◆ Supplied entries ◆
___

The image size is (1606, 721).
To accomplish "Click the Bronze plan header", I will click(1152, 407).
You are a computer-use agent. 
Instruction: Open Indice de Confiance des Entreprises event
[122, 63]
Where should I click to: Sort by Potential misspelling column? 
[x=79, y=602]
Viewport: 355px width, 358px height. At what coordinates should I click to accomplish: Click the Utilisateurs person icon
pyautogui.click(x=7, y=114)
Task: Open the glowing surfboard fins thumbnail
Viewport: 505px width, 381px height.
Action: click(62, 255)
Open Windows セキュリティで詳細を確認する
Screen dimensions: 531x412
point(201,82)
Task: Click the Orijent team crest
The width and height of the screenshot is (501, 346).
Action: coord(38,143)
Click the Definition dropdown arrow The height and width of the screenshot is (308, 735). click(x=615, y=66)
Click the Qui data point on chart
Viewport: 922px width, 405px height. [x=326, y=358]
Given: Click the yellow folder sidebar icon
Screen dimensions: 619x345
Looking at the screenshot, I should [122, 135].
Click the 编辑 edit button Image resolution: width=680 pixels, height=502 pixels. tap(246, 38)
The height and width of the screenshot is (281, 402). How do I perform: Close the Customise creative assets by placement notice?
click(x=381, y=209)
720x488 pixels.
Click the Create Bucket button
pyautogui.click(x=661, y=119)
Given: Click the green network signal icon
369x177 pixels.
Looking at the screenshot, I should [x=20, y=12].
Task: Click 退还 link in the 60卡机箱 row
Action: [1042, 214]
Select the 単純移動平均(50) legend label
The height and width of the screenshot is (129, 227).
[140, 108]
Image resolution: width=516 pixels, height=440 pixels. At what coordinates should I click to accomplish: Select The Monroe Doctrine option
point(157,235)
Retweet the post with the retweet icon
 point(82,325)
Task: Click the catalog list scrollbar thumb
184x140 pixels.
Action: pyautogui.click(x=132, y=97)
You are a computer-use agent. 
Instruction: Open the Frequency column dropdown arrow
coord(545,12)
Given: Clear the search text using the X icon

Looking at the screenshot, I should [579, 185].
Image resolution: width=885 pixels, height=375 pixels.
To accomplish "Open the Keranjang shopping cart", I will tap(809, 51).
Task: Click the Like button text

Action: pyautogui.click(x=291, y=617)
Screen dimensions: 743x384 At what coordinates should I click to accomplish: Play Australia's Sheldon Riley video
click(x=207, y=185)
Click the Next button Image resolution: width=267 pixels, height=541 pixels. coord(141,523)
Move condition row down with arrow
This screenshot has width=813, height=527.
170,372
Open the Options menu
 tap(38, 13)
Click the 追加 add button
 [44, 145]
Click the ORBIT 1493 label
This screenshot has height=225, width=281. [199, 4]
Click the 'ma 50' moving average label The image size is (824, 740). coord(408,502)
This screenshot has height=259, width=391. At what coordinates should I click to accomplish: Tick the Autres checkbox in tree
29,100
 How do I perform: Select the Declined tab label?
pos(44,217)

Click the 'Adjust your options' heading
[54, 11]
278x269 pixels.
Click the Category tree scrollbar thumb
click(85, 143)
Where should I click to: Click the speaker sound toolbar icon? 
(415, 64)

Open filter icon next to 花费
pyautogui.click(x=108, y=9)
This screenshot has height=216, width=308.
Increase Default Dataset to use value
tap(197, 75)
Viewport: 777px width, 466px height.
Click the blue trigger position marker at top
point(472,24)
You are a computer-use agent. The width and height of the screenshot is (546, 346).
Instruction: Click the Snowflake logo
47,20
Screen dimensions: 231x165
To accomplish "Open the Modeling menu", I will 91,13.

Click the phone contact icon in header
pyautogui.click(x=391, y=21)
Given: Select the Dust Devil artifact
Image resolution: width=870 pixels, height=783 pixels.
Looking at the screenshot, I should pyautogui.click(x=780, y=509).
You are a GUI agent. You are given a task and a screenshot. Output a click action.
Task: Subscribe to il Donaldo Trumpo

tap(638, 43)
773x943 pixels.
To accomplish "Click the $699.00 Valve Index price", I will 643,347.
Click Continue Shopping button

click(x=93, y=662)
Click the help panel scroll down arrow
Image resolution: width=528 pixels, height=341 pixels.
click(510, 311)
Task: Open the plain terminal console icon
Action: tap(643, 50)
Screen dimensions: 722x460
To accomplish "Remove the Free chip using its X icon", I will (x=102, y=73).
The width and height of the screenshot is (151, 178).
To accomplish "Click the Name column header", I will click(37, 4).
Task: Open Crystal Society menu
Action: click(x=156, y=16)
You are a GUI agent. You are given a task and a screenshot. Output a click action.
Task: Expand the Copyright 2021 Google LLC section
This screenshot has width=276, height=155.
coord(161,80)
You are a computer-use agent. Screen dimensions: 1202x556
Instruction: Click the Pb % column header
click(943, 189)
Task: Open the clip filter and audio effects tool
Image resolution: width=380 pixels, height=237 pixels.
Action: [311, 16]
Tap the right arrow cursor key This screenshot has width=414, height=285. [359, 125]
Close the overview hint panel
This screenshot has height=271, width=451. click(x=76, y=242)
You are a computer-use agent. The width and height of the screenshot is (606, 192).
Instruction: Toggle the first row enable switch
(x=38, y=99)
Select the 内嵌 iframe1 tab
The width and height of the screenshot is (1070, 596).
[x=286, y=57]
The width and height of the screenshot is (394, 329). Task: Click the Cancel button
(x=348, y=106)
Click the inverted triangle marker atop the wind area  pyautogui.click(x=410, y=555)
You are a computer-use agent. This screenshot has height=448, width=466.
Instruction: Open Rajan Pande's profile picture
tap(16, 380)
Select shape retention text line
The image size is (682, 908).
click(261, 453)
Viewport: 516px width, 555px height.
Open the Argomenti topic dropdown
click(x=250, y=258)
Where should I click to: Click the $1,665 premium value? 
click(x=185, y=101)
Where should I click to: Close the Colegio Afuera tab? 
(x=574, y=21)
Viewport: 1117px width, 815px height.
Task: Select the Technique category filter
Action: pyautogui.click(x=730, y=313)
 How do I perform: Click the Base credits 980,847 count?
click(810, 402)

___

◆ Task directions ◆
Please work out how many lines in the material contain the word "computer" and state only that number.

◆ Solution below ◆
6